▸ **Data in this exercise**
- - - - - - -

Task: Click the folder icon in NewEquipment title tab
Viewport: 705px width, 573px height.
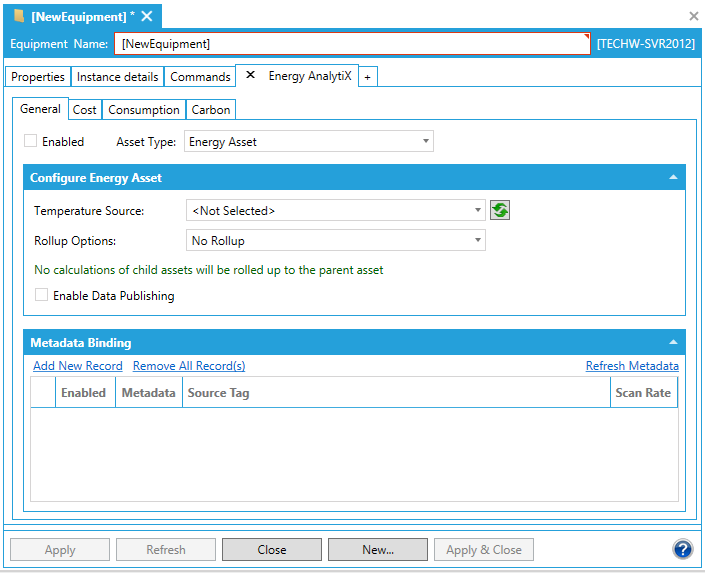Action: click(19, 16)
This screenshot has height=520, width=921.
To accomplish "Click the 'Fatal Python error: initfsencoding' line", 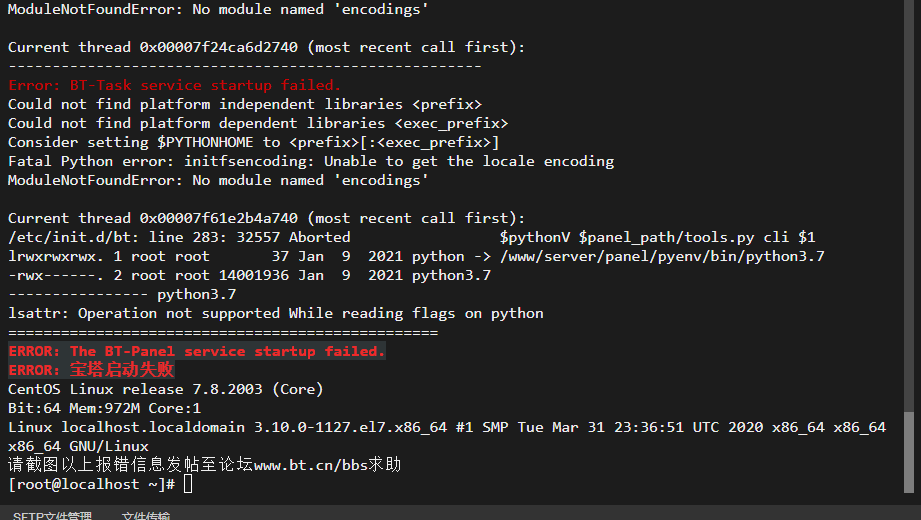I will (311, 162).
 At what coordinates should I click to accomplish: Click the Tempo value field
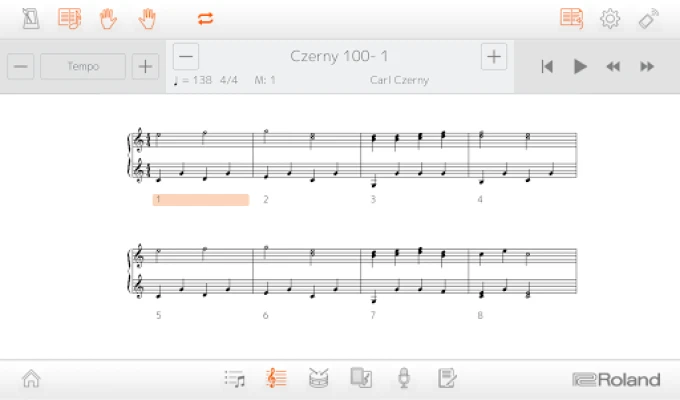click(x=83, y=67)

- - - - - - -

▸ **Aim of the exercise**
Your answer must be the lines from the one containing "At what coordinates" through the final line of the entries, duplicated exactly, with both ends kept and all pictures left out.

▸ **Solution to this problem**
 At what coordinates should I click to accomplish: Click the Tempo value field
click(x=83, y=67)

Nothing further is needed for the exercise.